In the 90-minute session, Aoun focused on experiential learning, academic research, an interdisciplinary approach to education and developing a connection to the university. He also talked about fundraising, which increased 60 percent in the last year.

“Fundraising is an investment, and people are investing in us [as a university], people are investing in you [the faculty],” he said.

Aoun said fundraising must be more dispersed than it was in established systems. Now, departments are responsible for much of their own fundraising, part of a move to decentralize the university’s operations from a reliance on the administration.
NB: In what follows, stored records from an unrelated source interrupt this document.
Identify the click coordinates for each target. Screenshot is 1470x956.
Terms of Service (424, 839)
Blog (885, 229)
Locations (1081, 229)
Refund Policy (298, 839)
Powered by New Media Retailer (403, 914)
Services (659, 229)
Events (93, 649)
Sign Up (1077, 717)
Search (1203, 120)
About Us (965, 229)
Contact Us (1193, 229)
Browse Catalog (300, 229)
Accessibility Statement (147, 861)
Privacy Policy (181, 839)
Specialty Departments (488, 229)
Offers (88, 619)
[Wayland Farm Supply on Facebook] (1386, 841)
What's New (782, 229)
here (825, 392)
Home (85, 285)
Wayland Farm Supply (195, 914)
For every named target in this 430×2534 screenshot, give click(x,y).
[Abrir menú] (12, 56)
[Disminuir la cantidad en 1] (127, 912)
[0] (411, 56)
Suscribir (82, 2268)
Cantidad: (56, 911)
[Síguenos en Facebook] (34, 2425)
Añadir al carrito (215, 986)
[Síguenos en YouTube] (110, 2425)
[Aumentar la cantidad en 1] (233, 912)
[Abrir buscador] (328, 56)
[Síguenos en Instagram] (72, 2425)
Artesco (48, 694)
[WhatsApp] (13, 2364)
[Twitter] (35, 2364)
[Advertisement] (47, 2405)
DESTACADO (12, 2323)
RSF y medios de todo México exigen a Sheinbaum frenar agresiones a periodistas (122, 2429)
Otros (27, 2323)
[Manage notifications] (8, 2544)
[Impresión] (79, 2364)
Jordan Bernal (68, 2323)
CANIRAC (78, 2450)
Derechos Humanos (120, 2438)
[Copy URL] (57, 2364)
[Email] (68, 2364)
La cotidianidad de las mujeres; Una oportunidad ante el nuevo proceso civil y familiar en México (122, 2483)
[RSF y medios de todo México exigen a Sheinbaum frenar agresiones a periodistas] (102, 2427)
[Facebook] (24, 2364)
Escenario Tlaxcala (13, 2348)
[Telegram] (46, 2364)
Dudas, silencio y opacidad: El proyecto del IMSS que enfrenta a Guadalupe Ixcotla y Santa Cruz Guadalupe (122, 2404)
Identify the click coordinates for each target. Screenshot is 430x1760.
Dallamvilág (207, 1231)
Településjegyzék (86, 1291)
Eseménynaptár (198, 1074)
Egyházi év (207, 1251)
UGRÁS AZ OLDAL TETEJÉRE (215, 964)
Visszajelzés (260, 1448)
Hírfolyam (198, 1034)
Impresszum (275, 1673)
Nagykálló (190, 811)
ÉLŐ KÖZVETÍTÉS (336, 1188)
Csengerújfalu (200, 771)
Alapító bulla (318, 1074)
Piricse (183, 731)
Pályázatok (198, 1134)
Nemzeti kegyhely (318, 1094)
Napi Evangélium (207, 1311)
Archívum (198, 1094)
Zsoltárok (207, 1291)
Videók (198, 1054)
“I have a very big weakness for excellence, and a commitment to the Academic Initiative in its entirety,” Aoun said, stressing that the most important changes in the future of the university will be rooted in improving academics at Northeastern.

“We have worked to move resources to focus on academic programs,” Aoun said.

Aoun said that in manys ways Northeastern cannot physically meet its own needs as it seeks to mature and develop its academic prospects.

“I have to be very direct with you, very candid, very honest. There is a discrepancy between who we are and our systems and programs. The infrastructure doesn’t match Northeastern’s goals,” Aoun said about an emerging issue of academic space.

Aoun recognized the issue of the Northastern campus expanding into the community.

“We are going to face issues of space,” he said. “Now you know the focus of the university [in the past] has been on dorms. And there is nothing wrong with that. But we need to focus on new research space and facilities.”

Aoun, in an interview with The News said to “stay tuned” for information about new building projects.

After a question about merit and cost-of-living wage increases, criminal justice professor James Alan Fox said more than half of the faculty had not yet responded to a Faculty Senate survey asking for input so they could reach a consensus on compensation issues.

Carol Glod, chair of the Faculty Senate Agenda Committee, who addressed the crowd before Aoun, discussed the relationship between the number of tenure-track faculty and the Academic Initiative Plan.

“There has been a dip in terms of tenure-line and tenure-track faculty [in the past few years],” Glod said. “But the Academic Initiative Plan is bringing a slow but steady increase … a fundamental change.”

Aoun admitted mistakes had been made in dealing with tenure-track faculty, mostly because the process had been “one size fits all” when it should be decentralized to the colleges and departments.

“I think we made mistakes. We made mistakes because [tenure procedures were] a one size fits all approach. The faculty and deans need to move away from a centralized approach [to tenure],” Aoun said at the meeting.

Aoun said that in order for the university to continue to improve its reputation as a world-class research university, it must focus more on Ph.D programs and graduate leadership, as well as continue to focus on research in all departments.